PROBLEM TO SOLVE:
The expected output is the line with "Click the rainbow reaction icon" followed by every remaining line of the entries, all repeated exactly.

DATA FOR PROCESSING:
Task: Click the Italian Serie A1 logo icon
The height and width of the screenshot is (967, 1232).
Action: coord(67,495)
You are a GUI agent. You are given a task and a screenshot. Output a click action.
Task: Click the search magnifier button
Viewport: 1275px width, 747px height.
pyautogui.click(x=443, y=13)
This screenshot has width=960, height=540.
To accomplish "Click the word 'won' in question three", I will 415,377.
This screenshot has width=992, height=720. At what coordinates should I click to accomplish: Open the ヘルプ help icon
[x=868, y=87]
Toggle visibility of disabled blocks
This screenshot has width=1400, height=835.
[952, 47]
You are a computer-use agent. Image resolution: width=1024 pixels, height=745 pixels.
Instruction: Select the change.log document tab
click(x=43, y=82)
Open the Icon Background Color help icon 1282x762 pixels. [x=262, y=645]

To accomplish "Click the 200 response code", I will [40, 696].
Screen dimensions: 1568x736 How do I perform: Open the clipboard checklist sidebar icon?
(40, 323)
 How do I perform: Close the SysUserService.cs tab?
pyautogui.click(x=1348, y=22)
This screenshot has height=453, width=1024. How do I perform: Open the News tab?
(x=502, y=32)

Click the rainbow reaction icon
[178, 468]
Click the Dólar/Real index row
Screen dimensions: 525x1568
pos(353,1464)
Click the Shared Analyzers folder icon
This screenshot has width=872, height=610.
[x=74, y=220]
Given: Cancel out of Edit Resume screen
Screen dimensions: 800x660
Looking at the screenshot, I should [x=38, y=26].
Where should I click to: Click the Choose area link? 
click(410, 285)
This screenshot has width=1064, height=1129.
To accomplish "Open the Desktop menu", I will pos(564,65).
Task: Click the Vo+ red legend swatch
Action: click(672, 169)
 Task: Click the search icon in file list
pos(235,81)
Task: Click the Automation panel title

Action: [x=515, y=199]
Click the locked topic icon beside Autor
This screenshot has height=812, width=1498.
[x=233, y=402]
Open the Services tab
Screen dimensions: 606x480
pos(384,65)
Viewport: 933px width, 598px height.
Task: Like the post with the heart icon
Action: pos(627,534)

OUTPUT:
Click the rainbow reaction icon
[178, 468]
Click the Dólar/Real index row
Screen dimensions: 525x1568
pos(353,1464)
Click the Shared Analyzers folder icon
This screenshot has width=872, height=610.
[x=74, y=220]
Given: Cancel out of Edit Resume screen
Screen dimensions: 800x660
Looking at the screenshot, I should [x=38, y=26].
Where should I click to: Click the Choose area link? 
click(410, 285)
This screenshot has width=1064, height=1129.
To accomplish "Open the Desktop menu", I will pos(564,65).
Task: Click the Vo+ red legend swatch
Action: click(672, 169)
 Task: Click the search icon in file list
pos(235,81)
Task: Click the Automation panel title

Action: [x=515, y=199]
Click the locked topic icon beside Autor
This screenshot has height=812, width=1498.
[x=233, y=402]
Open the Services tab
Screen dimensions: 606x480
pos(384,65)
Viewport: 933px width, 598px height.
Task: Like the post with the heart icon
Action: pos(627,534)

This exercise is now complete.